No caderno da nova programação, o TNSJ adianta ainda que tanto o São João, o Mosteiro de São Bento da Vitória, e o Atelier de Guarda-Roupa e Adereços ser intervencionados no âmbito da eficiência energética, através do financiamento do Fundo Ambiental. “Estas iniciativas permitem criar condições para a produção energética e melhoria do conforto térmico destes espaços, tornando-os mais cómodos e sustentáveis a nível ambiental e económico. À operação de reabilitação do São João, realizada em 2021 no quadro das comemorações do centenário do Teatro projetado por Marques da Silva, segue-se agora um conjunto significativo de intervenções que visam tornar estes três edifícios mais eficientes”, explicam em comunicado.

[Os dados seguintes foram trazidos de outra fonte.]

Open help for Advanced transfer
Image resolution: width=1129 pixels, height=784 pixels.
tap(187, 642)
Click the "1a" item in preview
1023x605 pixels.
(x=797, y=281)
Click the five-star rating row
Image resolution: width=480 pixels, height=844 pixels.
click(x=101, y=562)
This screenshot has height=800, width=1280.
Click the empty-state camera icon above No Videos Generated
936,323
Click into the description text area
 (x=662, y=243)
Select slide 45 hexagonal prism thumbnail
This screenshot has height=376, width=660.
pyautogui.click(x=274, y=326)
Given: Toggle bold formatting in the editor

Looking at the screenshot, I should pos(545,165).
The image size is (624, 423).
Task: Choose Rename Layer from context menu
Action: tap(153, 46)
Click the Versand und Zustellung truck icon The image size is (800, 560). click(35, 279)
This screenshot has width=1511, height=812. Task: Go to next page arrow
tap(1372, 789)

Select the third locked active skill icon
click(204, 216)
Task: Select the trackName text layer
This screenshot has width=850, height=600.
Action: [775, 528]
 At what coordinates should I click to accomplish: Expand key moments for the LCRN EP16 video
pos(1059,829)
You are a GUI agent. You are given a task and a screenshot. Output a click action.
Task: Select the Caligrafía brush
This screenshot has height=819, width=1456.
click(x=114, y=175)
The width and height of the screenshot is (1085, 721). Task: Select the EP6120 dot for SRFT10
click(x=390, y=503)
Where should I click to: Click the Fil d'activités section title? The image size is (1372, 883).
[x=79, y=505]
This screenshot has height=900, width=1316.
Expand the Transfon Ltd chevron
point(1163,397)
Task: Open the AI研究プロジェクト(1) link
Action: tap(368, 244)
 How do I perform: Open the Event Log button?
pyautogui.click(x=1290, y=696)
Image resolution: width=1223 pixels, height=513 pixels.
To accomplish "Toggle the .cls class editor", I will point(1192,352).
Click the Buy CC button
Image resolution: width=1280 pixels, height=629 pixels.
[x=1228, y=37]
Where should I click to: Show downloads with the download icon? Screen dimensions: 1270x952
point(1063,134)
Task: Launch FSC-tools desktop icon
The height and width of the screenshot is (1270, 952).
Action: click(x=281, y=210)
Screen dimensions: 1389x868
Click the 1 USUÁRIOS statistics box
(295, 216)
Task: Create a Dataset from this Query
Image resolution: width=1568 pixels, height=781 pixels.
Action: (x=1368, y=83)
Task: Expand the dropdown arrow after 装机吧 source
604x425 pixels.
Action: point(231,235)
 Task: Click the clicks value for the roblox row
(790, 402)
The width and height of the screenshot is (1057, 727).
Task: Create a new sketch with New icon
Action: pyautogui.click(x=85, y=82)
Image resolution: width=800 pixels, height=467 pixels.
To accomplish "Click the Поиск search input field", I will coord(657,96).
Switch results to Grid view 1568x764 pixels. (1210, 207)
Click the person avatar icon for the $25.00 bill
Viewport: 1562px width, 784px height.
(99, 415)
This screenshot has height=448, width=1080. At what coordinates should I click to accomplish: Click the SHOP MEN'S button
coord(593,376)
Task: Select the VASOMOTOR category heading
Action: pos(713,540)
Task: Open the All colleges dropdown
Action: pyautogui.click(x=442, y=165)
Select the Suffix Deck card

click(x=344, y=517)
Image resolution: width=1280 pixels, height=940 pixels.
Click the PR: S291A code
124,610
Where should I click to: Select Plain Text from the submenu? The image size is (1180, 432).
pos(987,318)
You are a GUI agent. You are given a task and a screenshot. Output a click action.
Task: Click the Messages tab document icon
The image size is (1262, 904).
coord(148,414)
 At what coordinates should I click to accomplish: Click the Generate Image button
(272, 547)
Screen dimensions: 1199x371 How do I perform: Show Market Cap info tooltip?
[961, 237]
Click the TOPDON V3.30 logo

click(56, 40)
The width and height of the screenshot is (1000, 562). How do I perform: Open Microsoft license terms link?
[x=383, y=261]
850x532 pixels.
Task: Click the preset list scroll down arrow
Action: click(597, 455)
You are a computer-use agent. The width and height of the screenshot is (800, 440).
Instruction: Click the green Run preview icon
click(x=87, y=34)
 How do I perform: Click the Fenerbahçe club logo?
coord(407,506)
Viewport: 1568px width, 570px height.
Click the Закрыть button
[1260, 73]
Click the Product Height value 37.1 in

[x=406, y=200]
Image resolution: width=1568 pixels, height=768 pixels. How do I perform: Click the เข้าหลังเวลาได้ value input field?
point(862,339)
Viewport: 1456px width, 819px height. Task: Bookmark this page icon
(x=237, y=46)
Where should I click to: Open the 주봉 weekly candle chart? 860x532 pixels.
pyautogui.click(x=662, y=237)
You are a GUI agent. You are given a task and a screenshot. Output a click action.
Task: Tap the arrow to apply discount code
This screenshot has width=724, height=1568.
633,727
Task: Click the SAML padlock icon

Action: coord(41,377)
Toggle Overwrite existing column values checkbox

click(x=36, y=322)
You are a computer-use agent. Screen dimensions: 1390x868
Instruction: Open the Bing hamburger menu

Relativamente à presente temporada, Nuno Cardoso destaca a continuação daquilo que já tinha sido anunciado em setembro deste ano, nomeadamente a ligação à temática do “sonho” por via da peça Um Sonho, do sueco August Strindberg, com encenação de Bruno Bravo, que vai estar em cena de 6 a 14 de janeiro, sendo a primeira proposta em cena do novo ano. “A programação que arranca em janeiro descende da que já tínhamos de alguma forma preparada e está relacionada com casos práticos que podem contribuir para uma narrativa entre o São João e o seu público num viver que ser quer mais social”.

O repto lançado a vários criadores e coletivos da cidade do Porto, bem como a outros artistas nacionais, fazem parte de um diálogo que a instituição quer continuar a aprofundar. “Ao lançarmos algumas destas questões, pretende-se ter em conta o património da língua, que não se esgota em Portugal, fomentar a nova criação e criar um conjunto de narrativas que também nos lembra sobre a importância do teatro”, conclui.